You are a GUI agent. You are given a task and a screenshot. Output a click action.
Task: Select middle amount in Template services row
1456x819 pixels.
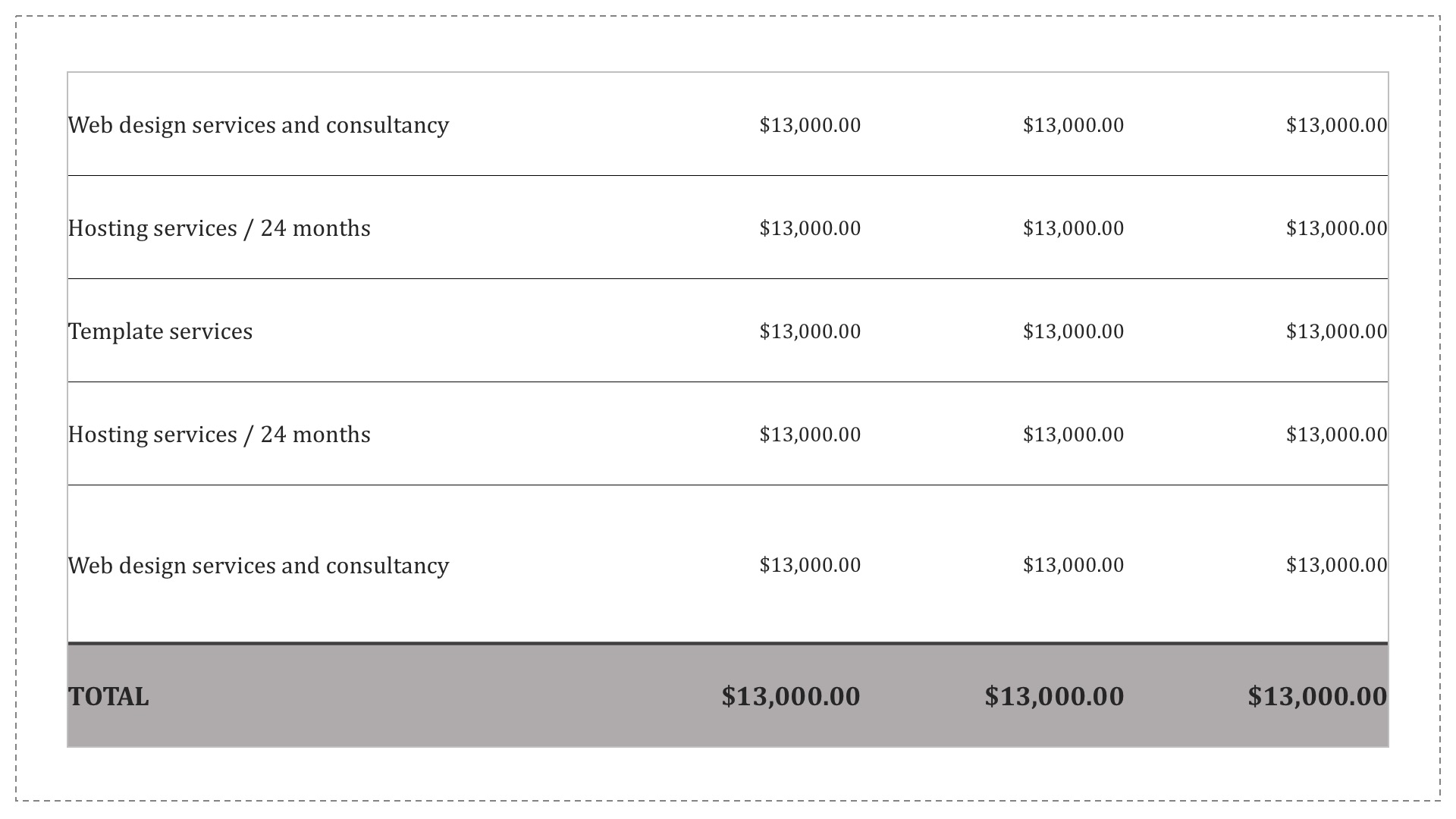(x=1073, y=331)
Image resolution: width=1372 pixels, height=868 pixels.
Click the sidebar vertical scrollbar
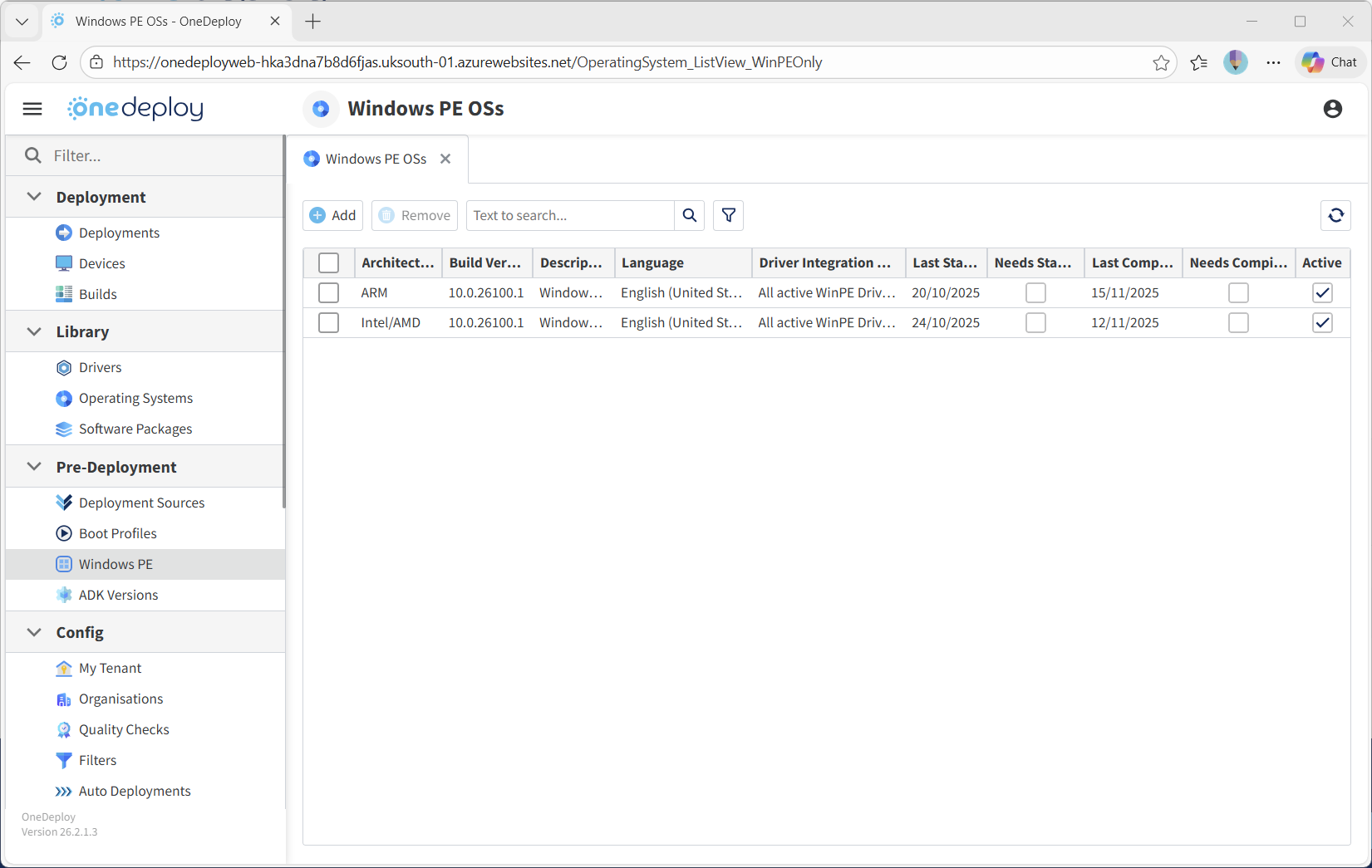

--

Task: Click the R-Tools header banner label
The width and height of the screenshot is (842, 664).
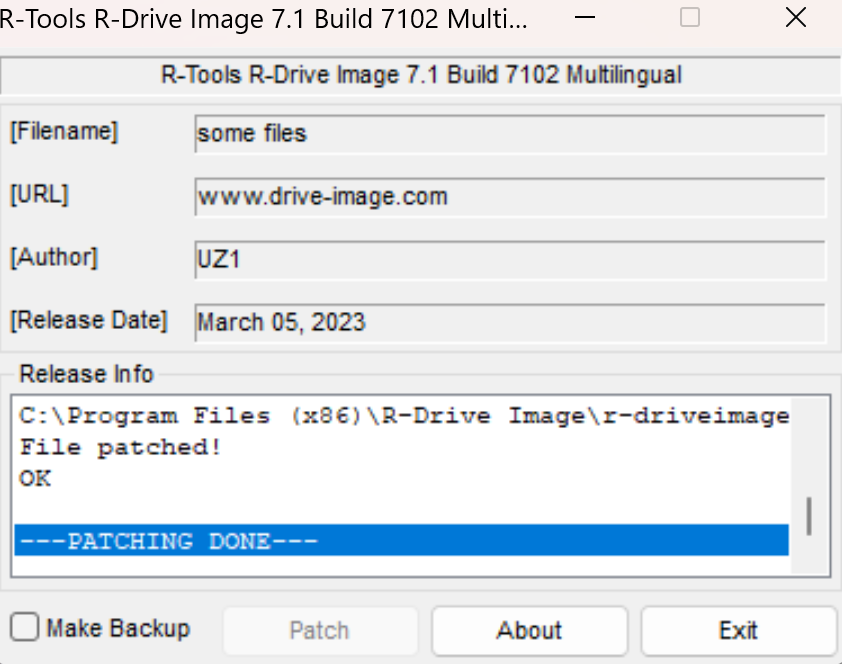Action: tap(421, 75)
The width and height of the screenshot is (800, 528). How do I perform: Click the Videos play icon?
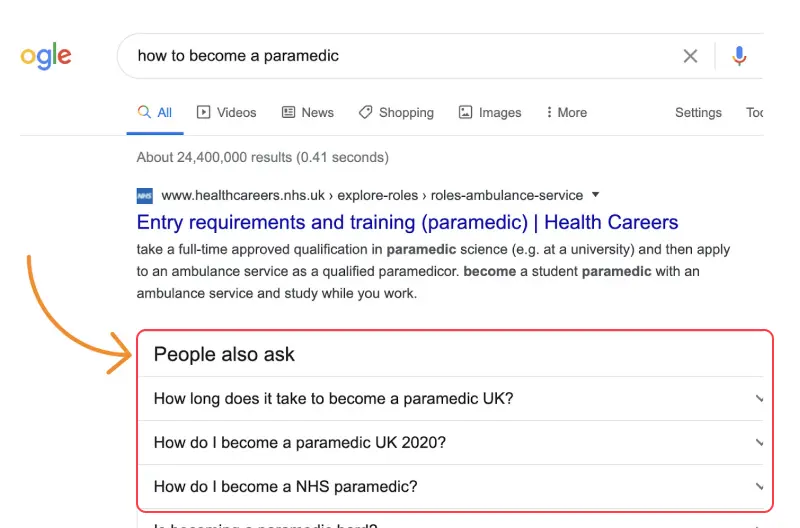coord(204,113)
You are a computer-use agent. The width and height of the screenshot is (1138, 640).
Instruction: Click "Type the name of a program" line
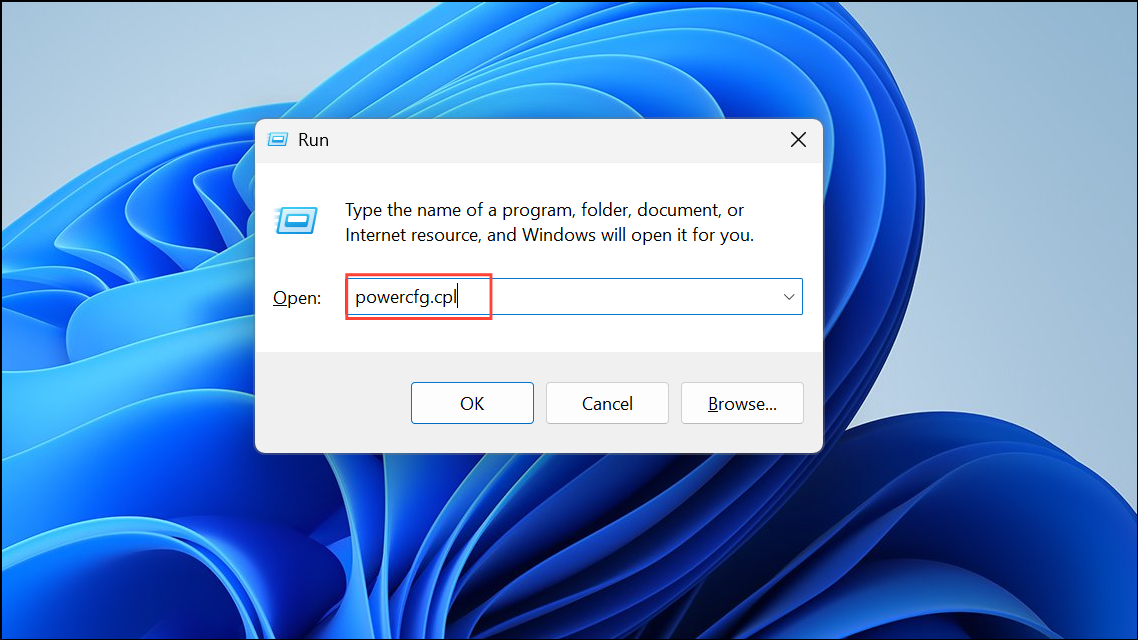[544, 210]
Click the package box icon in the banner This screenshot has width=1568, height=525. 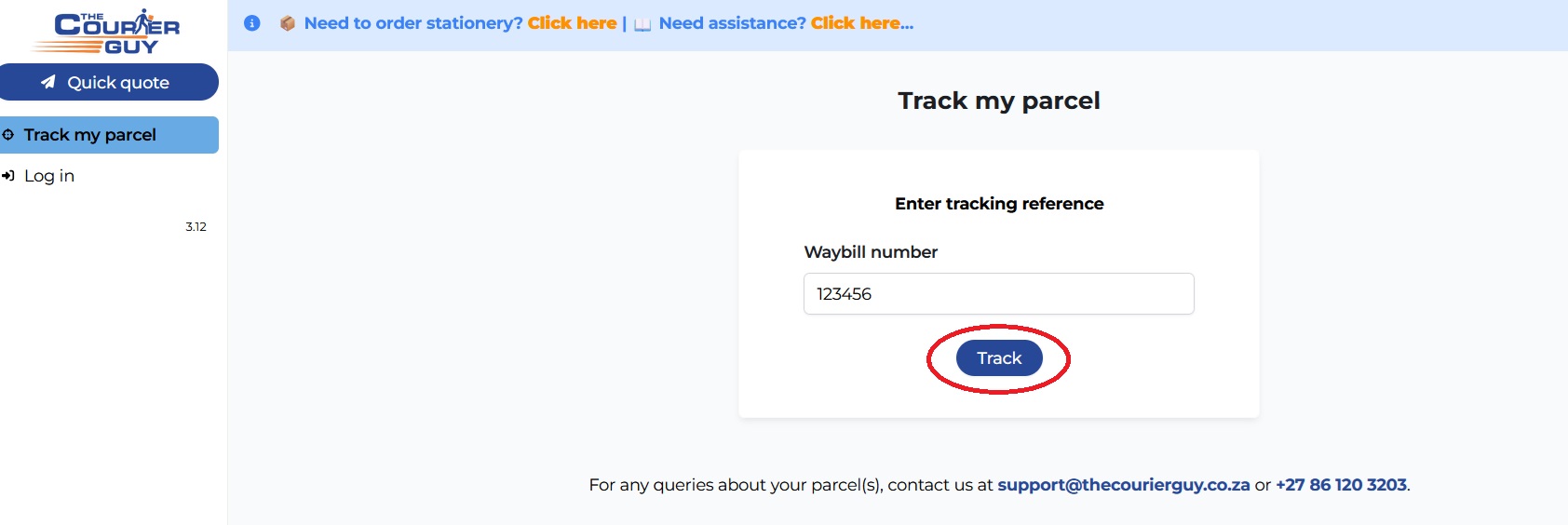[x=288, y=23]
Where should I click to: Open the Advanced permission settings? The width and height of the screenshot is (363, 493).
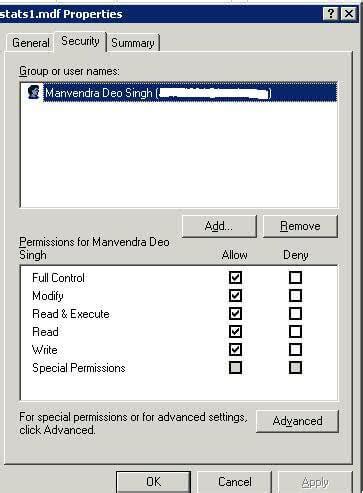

==

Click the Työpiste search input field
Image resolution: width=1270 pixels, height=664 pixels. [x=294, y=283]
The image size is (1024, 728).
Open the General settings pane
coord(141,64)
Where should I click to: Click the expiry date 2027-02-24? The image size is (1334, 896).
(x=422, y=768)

## Task objective
Rewrite the rows in the stretch from the line containing "The image size is (1024, 728)." through the line containing "(x=422, y=768)", substituting "panel" for "pane" and leaving everything else unchanged.

## Solved problem
The image size is (1024, 728).
Open the General settings panel
coord(141,64)
Where should I click to: Click the expiry date 2027-02-24? The image size is (1334, 896).
(x=422, y=768)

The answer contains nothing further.